┌──
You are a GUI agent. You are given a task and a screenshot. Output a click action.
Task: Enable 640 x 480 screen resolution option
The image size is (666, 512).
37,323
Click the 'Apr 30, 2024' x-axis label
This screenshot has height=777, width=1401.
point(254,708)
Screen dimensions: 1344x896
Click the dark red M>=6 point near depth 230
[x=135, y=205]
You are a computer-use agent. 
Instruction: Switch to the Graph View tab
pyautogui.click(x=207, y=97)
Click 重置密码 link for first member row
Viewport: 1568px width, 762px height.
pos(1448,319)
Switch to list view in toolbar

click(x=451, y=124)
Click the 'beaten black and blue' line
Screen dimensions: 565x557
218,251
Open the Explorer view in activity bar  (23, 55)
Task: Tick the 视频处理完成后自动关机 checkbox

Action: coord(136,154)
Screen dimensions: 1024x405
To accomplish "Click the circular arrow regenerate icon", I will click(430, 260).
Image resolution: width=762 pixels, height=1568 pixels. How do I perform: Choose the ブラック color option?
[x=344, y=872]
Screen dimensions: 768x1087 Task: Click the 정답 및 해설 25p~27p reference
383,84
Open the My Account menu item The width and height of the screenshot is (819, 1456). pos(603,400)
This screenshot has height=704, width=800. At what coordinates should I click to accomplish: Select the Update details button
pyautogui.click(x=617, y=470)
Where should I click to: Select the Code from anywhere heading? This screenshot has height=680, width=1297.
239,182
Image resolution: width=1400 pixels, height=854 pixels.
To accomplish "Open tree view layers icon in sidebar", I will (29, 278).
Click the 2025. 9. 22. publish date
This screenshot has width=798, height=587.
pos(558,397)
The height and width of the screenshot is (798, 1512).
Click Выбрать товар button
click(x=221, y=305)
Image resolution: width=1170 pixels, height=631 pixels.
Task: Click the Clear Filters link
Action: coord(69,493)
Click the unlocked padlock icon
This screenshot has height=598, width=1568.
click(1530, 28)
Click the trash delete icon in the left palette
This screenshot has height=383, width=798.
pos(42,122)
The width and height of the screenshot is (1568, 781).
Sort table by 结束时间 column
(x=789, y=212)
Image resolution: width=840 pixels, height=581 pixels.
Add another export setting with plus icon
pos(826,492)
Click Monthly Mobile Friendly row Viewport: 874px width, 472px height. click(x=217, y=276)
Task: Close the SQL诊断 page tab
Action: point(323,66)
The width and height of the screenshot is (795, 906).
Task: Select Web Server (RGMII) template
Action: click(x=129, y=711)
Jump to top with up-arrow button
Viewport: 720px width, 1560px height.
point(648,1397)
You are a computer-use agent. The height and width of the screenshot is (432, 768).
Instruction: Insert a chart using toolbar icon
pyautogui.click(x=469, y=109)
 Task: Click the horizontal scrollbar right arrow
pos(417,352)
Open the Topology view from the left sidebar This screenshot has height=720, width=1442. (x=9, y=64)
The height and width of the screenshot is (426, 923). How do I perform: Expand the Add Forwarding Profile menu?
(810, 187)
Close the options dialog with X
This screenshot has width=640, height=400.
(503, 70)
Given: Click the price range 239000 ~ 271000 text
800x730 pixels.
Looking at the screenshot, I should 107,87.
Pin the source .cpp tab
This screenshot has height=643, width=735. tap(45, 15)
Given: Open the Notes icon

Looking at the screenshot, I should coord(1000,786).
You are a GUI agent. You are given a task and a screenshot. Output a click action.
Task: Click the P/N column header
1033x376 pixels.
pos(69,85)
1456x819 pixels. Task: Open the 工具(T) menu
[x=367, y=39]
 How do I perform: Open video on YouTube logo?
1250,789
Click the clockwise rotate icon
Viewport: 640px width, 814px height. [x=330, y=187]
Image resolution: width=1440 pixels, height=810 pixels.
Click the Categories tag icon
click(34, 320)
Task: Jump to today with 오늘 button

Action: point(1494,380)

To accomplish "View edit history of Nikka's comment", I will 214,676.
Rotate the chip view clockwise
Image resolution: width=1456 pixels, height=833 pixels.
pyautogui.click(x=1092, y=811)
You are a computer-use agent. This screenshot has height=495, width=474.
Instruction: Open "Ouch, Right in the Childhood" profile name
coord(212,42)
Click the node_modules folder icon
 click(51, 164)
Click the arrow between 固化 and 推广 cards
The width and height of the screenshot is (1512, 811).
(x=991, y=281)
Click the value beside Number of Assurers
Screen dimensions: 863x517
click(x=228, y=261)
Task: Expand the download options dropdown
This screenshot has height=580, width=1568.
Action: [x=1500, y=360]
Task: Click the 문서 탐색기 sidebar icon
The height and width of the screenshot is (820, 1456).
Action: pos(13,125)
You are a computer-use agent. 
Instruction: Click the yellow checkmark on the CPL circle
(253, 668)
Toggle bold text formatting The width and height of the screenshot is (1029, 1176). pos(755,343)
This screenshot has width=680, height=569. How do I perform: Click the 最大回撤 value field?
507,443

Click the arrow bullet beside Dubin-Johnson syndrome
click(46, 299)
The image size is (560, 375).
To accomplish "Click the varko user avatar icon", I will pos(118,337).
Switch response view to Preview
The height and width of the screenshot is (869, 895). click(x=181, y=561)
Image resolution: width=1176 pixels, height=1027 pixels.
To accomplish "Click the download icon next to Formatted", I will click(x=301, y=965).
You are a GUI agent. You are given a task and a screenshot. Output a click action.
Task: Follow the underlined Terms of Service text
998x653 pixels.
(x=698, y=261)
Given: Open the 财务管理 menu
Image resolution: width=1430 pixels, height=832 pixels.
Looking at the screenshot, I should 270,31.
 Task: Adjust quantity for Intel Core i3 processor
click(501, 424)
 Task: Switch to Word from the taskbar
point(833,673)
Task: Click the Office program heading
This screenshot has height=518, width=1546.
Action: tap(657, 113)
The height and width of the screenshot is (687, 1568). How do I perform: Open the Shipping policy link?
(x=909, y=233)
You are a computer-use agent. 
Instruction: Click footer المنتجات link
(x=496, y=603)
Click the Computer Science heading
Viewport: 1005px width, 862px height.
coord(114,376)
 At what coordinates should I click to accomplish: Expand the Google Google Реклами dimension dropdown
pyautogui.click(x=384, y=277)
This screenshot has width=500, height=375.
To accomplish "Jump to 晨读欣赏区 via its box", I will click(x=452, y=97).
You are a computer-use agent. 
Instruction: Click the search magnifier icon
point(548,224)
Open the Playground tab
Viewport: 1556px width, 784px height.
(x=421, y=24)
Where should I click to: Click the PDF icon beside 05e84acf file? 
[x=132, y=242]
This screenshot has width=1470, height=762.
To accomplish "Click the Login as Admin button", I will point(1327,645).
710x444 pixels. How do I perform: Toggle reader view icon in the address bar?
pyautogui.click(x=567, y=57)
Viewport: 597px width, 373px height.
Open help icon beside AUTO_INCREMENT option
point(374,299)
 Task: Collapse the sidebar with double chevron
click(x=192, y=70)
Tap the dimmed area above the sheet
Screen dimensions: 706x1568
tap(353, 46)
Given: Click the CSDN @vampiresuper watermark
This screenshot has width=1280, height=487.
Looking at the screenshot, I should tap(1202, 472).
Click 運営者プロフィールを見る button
└──
> **Exercise directions**:
Arrange the data from the line with "Close the options dialog with X" up to and including the line with "Action: pos(13,125)" as a Markdown table with the columns Row and Line, giving each line a row number and leaving out blank lines.

> **Correct output**:
| Row | Line |
|---|---|
| 1 | Close the options dialog with X |
| 2 | This screenshot has width=640, height=400. |
| 3 | (503, 70) |
| 4 | Given: Click the price range 239000 ~ 271000 text |
| 5 | 800x730 pixels. |
| 6 | Looking at the screenshot, I should 107,87. |
| 7 | Pin the source .cpp tab |
| 8 | This screenshot has height=643, width=735. tap(45, 15) |
| 9 | Given: Open the Notes icon |
| 10 | Looking at the screenshot, I should coord(1000,786). |
| 11 | You are a GUI agent. You are given a task and a screenshot. Output a click action. |
| 12 | Task: Click the P/N column header |
| 13 | 1033x376 pixels. |
| 14 | pos(69,85) |
| 15 | 1456x819 pixels. Task: Open the 工具(T) menu |
| 16 | [x=367, y=39] |
| 17 |  How do I perform: Open video on YouTube logo? |
| 18 | 1250,789 |
| 19 | Click the clockwise rotate icon |
| 20 | Viewport: 640px width, 814px height. [x=330, y=187] |
| 21 | Image resolution: width=1440 pixels, height=810 pixels. |
| 22 | Click the Categories tag icon |
| 23 | click(34, 320) |
| 24 | Task: Jump to today with 오늘 button |
| 25 | Action: point(1494,380) |
| 26 | To accomplish "View edit history of Nikka's comment", I will 214,676. |
| 27 | Rotate the chip view clockwise |
| 28 | Image resolution: width=1456 pixels, height=833 pixels. |
| 29 | pyautogui.click(x=1092, y=811) |
| 30 | You are a computer-use agent. This screenshot has height=495, width=474. |
| 31 | Instruction: Open "Ouch, Right in the Childhood" profile name |
| 32 | coord(212,42) |
| 33 | Click the node_modules folder icon |
| 34 |  click(51, 164) |
| 35 | Click the arrow between 固化 and 推广 cards |
| 36 | The width and height of the screenshot is (1512, 811). |
| 37 | (x=991, y=281) |
| 38 | Click the value beside Number of Assurers |
| 39 | Screen dimensions: 863x517 |
| 40 | click(x=228, y=261) |
| 41 | Task: Expand the download options dropdown |
| 42 | This screenshot has height=580, width=1568. |
| 43 | Action: [x=1500, y=360] |
| 44 | Task: Click the 문서 탐색기 sidebar icon |
| 45 | The height and width of the screenshot is (820, 1456). |
| 46 | Action: pos(13,125) |